JOB A -> In the energy policy thread, why does MarekNYC say that neutrality in energy markets doesn't exist?
JOB B -> Repeat the energy policy thread word for word from "by MarekNYC on" to "something like that?".

QUOTED TEXT ->
Peak oil is not an energy crisis. It is a liquid fuel crisis.
by Starvid (arvid.hallen at gmail.com) on Wed May 17th, 2006 at 05:40:14 PM EST
[ Parent ]
You don't get it, do you? Renewables are fuel-less and non-polluting. This is not about being fair and balanced towards poor nukes.

guaranteed to evoke a violent reaction from police is to challenge their right to "define the situation." --- David Graeber citing Marc Cooper
by Migeru (migeru at eurotrib dot com) on Wed May 17th, 2006 at 06:00:02 PM EST
[ Parent ]
I am just being silly, just like the above quota system is silly.

Peak oil is not an energy crisis. It is a liquid fuel crisis.
by Starvid (arvid.hallen at gmail.com) on Wed May 17th, 2006 at 06:09:01 PM EST
[ Parent ]
Well, yes, that quota system is silly.

guaranteed to evoke a violent reaction from police is to challenge their right to "define the situation." --- David Graeber citing Marc Cooper
by Migeru (migeru at eurotrib dot com) on Wed May 17th, 2006 at 06:11:08 PM EST
[ Parent ]
I'm moderately pro-nuclear - that is I believe that it is preferable to fossil fuel plants considering global warming. I am strongly pro-renewable power, seeing it as preferable to nuclear. However, I don't think that renewables on their own are enough. I would like to see those preferences enacted as public policy - so, discourage fossil fuel plants, let's start building nuclear power plants again, but let's also strongly encourage rapid growth in renewable power.

As for markets deciding - all depends on how you regulate them, and energy markets have always been regulated one way or another, neutrality doesn't exist.

by MarekNYC on Wed May 17th, 2006 at 06:20:02 PM EST
[ Parent ]
We saw how well "electricity deregulation" worked for California.

guaranteed to evoke a violent reaction from police is to challenge their right to "define the situation." --- David Graeber citing Marc Cooper
by Migeru (migeru at eurotrib dot com) on Wed May 17th, 2006 at 06:26:02 PM EST
[ Parent ]
I am not entirely up to date on that situation, but wasn't there other issues there too, on top of deregulation? A weak grid or to few power plants due to red tape or something like that?

Stored data entries ->
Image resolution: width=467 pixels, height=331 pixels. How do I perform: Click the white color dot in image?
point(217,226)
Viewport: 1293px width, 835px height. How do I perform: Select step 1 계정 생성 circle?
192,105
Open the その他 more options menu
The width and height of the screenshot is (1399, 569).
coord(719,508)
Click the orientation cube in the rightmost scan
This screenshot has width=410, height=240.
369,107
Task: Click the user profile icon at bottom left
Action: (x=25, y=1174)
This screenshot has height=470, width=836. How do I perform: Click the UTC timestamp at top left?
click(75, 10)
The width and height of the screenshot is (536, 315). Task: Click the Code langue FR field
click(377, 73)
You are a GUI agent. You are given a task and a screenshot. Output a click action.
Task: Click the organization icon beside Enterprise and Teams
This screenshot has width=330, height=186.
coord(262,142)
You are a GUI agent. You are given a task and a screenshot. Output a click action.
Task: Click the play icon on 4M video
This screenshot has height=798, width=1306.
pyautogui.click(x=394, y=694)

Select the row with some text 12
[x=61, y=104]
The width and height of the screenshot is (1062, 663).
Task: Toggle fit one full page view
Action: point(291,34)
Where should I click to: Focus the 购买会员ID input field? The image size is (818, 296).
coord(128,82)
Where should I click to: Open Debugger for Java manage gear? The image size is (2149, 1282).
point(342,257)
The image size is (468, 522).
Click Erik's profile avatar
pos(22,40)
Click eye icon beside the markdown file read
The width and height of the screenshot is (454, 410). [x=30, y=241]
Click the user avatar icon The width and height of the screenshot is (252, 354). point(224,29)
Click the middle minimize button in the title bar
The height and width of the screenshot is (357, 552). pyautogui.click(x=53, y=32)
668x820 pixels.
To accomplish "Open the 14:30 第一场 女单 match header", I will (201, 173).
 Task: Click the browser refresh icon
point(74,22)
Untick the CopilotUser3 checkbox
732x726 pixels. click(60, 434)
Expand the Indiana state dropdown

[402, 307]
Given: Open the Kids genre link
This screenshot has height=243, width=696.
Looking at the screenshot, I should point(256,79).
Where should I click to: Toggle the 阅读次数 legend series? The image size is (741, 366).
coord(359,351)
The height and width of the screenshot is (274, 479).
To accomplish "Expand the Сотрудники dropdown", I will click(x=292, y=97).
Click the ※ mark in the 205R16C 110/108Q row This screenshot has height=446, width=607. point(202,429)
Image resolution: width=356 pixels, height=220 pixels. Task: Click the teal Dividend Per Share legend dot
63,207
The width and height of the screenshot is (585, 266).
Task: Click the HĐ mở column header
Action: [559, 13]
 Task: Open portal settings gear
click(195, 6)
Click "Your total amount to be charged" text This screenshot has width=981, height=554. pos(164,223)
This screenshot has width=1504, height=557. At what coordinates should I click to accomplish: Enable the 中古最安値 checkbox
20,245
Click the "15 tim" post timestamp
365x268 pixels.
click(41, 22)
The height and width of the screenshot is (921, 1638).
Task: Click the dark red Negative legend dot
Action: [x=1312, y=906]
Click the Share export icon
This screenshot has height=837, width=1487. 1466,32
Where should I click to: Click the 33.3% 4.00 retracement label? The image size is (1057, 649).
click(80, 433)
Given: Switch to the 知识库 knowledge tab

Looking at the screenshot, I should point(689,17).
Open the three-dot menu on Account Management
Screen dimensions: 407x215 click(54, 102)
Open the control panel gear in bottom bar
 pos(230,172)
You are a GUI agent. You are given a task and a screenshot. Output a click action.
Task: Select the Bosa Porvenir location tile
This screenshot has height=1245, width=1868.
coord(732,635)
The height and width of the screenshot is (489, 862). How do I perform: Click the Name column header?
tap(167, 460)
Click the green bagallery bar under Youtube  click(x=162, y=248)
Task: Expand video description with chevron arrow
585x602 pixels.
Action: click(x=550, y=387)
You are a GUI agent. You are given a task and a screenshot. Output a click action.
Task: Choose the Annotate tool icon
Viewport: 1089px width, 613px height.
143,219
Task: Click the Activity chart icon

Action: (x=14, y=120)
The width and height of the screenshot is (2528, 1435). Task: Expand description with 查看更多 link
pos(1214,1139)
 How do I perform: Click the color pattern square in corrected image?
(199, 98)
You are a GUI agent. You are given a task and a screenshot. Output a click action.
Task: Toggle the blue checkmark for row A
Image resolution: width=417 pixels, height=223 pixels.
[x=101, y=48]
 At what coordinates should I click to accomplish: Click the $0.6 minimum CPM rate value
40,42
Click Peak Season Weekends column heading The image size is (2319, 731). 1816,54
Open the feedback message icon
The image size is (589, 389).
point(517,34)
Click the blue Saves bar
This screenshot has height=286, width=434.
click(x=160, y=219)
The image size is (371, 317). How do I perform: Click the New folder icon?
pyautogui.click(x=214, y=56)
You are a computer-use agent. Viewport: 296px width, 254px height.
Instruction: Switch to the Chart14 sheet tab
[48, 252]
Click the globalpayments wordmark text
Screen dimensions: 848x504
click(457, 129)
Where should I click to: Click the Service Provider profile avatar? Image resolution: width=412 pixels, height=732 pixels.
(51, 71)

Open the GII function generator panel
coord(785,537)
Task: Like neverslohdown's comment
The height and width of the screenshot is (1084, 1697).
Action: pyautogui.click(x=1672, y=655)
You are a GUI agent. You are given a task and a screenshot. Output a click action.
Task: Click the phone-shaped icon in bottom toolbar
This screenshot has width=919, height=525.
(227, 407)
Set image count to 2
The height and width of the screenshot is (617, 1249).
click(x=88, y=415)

CORRECT OUTPUT A -> Energy markets have always been regulated one way or another, and how markets decide depends on how they are regulated. So no neutral, unregulated market exists.

CORRECT OUTPUT B ->
by MarekNYC on Wed May 17th, 2006 at 06:20:02 PM EST
[ Parent ]
We saw how well "electricity deregulation" worked for California.

guaranteed to evoke a violent reaction from police is to challenge their right to "define the situation." --- David Graeber citing Marc Cooper
by Migeru (migeru at eurotrib dot com) on Wed May 17th, 2006 at 06:26:02 PM EST
[ Parent ]
I am not entirely up to date on that situation, but wasn't there other issues there too, on top of deregulation? A weak grid or to few power plants due to red tape or something like that?